The cause is often found very quickly if you ask the child what it was doing the day before. Sternum pain can arise in children as well as in adults due to incorrect or overuse of muscles. If the child has been climbing around all day, it may well be that the muscles were overexerted, especially the pectoralis major muscle, which runs from the sternum to the humerus.
However, it is also possible that the child has an inflammation of the bronchi (bronchitis). In this case, the child suffers from sternum pain and has a slimy cough (in the later stages also dry cough), often combined with a slight fever.
Especially with growing children, one should always remember that the growth of the sternum can also cause pain that is caused by irritation of the intercostal nerves located there (intercostal neuralgia).
In addition, the joint cartilage of the ribs can become inflamed (costochondritis). In this case, the children also complain of sternum pain, often the sternum is slightly swollen and very tender. In this case, the parents should see a pediatrician the next day as the symptoms will not go away on their own.
If sternum pain occurs, a decision about how to proceed should first be made depending on whether there is a recognizable harmless cause of the symptoms, such as strength training on the previous day or a bruise.
A doctor should be consulted if sternum pain occurs for no apparent cause. Indications of a serious illness as the cause of the symptoms can be if the pain is independent of movement and occurs more intensely during exertion such as climbing stairs. In the case of sudden, severe sternum pain, possibly in connection with fear and shortness of breath, it is even important to notify an emergency doctor immediately, as these may be signs of a heart attack. If none of the alarming signs are present or if a harmless cause of the sternum pain is clear, one can wait and see.
Taking analgesic and anti-inflammatory drugs for a few days can often relieve the pain. If the sternum is bruised as the cause of the pain, it helps to cool the affected areas temporarily and to take it easy for a few days. However, low-intensity physical activity can also help alleviate the symptoms. If the sternum pain does not subside, is steadily increasing or is accompanied by other complaints such as shortness of breath, frequent belching or fever, an early presentation to the family doctor is indicated.
In the case of sternum pain, a medical consultation and physical examination are the first and most important measures to make the diagnosis.

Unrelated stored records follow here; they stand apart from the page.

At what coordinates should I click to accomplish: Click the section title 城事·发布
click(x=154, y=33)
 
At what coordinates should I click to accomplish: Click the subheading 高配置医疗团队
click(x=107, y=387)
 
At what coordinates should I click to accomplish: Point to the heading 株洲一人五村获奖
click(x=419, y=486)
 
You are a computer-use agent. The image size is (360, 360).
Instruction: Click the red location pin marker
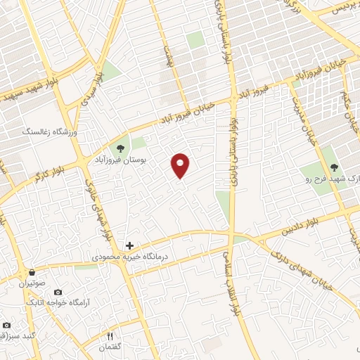[181, 165]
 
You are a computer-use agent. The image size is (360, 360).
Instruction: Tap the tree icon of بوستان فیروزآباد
[121, 148]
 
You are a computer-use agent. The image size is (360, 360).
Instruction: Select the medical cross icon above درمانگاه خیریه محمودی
[129, 246]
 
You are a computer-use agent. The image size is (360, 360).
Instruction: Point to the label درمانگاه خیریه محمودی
[129, 258]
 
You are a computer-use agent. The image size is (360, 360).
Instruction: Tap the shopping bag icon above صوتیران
[31, 272]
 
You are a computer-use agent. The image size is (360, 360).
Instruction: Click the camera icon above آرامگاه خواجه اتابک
[58, 292]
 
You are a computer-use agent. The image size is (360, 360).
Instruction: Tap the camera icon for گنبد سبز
[6, 325]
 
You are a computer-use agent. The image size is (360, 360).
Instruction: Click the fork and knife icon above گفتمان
[110, 337]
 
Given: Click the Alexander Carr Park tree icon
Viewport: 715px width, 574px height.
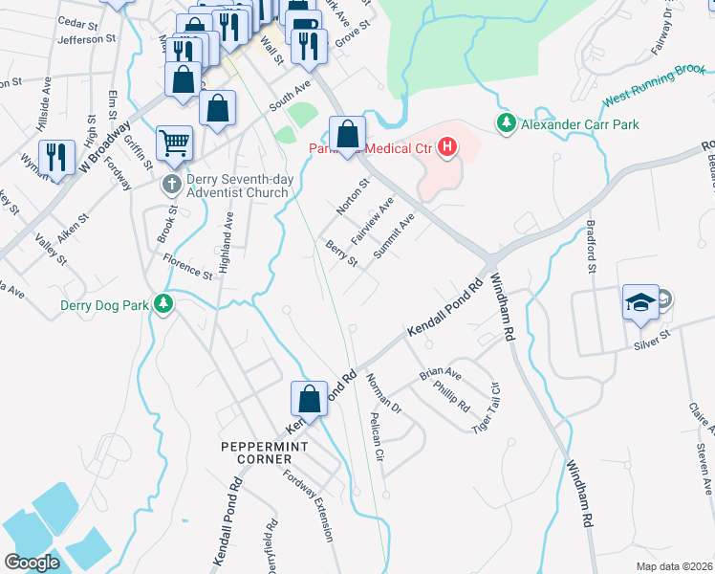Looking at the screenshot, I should tap(505, 123).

The doctor asks the patient specific questions such as whether the pain is caused by stress or is dependent on movement or breathing. In addition, possible accompanying symptoms such as shortness of breath, fever or cold sweat are recorded. During the examination, the doctor tests, among other things, whether the sternum pain can be triggered by pressure. A diagnosis is not always possible on the basis of the measures mentioned, but it can usually be assessed with a high degree of probability whether or not there is a dangerous disease or disease that requires acute treatment. Depending on the findings, the doctor will also decide how to proceed.
If necessary, further examinations are indicated for the diagnosis, such as an EKG (electrocardiogram) or an X-ray of the chest.
The prognosis of sternum pain depends in principle on the underlying cause.
In many cases it is a harmless periostitis (inflammation of the bone skin) in the context of overload or injuries such as Bruises.
Due to the potentially life-threatening organic manifestation of retrosternal pain (located behind the breastbone), a diagnostic clarification of the cause must be followed in a particularly timely manner.
The duration of sternum pain can vary widely and depends largely on the cause.
If muscles or bones are damaged by overexertion or a bruise, the symptoms usually subside after a few days. If the airways or lungs are inflamed, the pain will subside as soon as the disease has cured. If the heart is causing the sternum pain, it can keep coming back. The symptoms are triggered by physical exertion, emotional stress or cold. With stable heart disease, the pain does not last more than 20 minutes.
If the pain persists with a known heart condition or occurs without a trigger, it may be a sign of a heart attack and an emergency doctor should be called immediately.